26 Apr 2002 lindsey   » (Journeyer)

Theoretical Computer Science: useful, for something

I've commented previously about my skepticism with theoretical Computer Science. My first personal, real encounter with it came in the form of a Real-Time Systems Course which has a heavy theoretical component.

My basic issue with it boils down to this: CS Theory predicts that some things will be possible when they're not possible on real machinery. It works in a world of algorithms and structures which have no real manifestation.

For example, Preemptive Earliest-Deadline-First scheduling can produce a schedule for any real-time task set that can be scheduled. But, in reality, preemptive EDF may have oodles of context switching which means that some task sets declared "feasible" cannot actually run on any real machines. I like to make things run, and this thing seems to be lying to me. See 2002 October 10 ammendment to this comment.

However, I've come to realize one big benefit from theoretical analysis: even though some things are possible in theory that are not possible in practice, nothing that's impossible in theory is going to be possible in practice. I.e., theoretical analysis is useful for telling us what we cannot do.
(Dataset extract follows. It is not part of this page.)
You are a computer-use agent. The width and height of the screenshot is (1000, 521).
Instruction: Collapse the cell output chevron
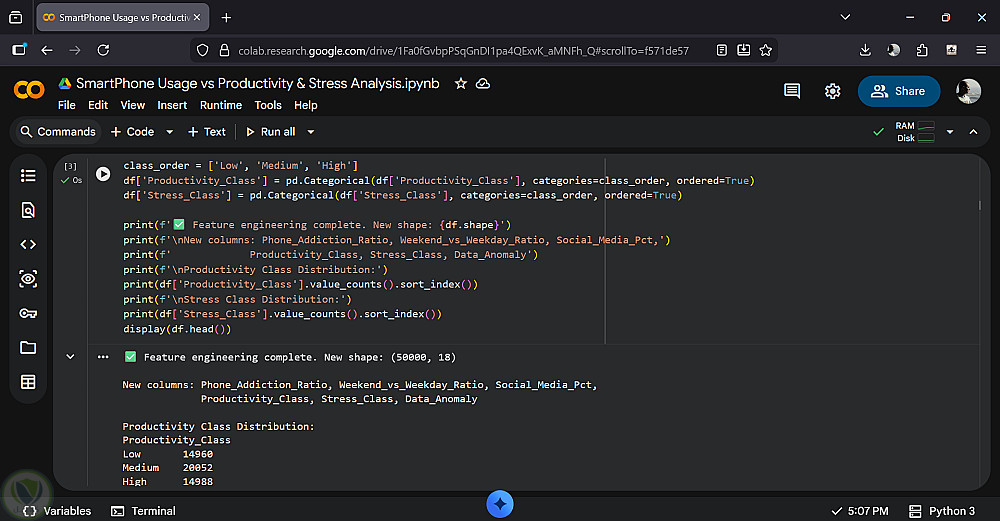pos(70,357)
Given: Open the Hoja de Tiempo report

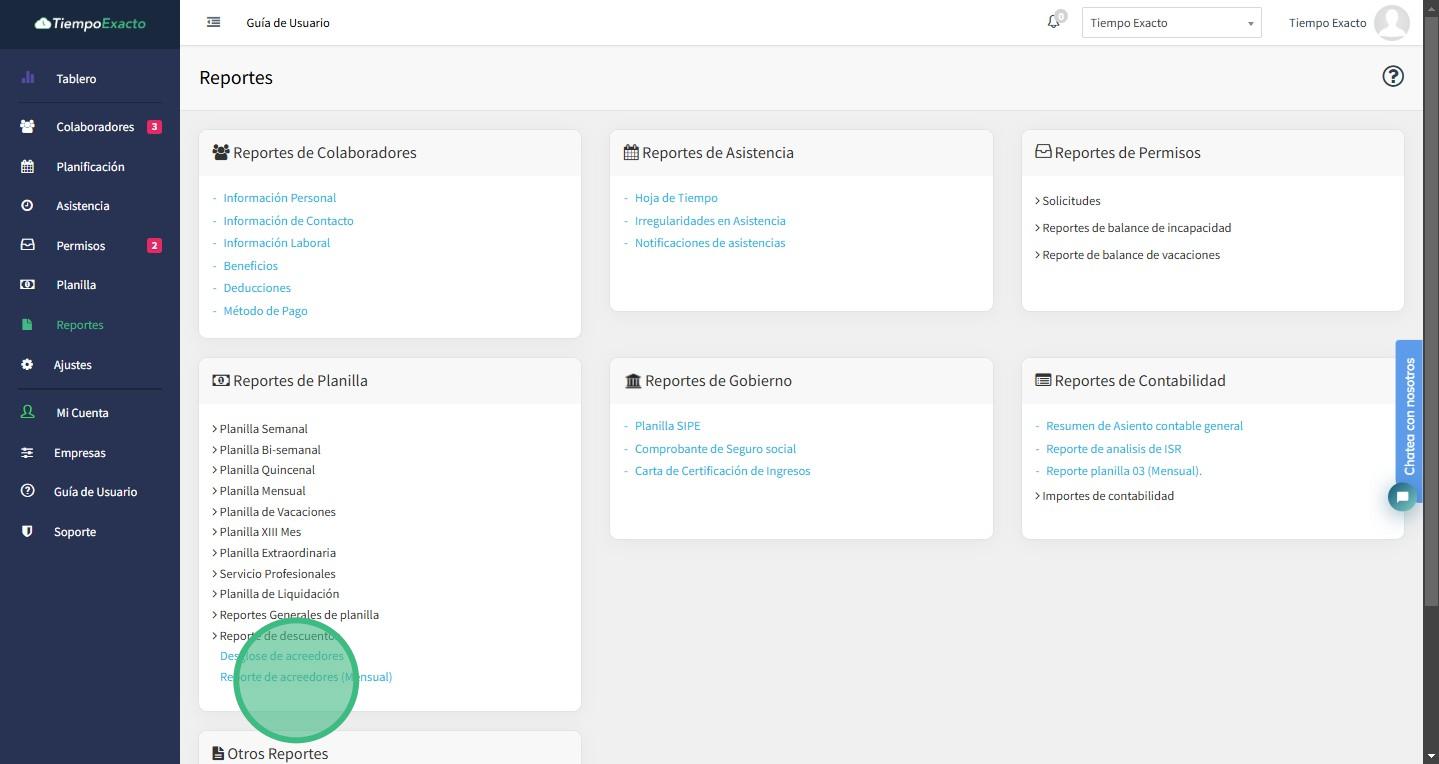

MacOS X -- maybe a little buggy

Averaged over the last two weeks, my MacOS X machine has hiccuped once every three days. Network activity stops and it won't start some programs. That's an annoyingly-high failure rate, and because there's no readily-available working shell (like a text console outside of the windowing environment) I haven't been able to analyze the running system to see what's happening.

While it's in this weird state, some programs won't start even in a running shell window. ping doesn't run; netstat does. 'ps' with no args does, 'ps auxw' won't run.

So I can't tell if it's just a kooky GUI thing (forgiveable, since GUIs are always kooky) or if it's something more fundamental (like a broken linker).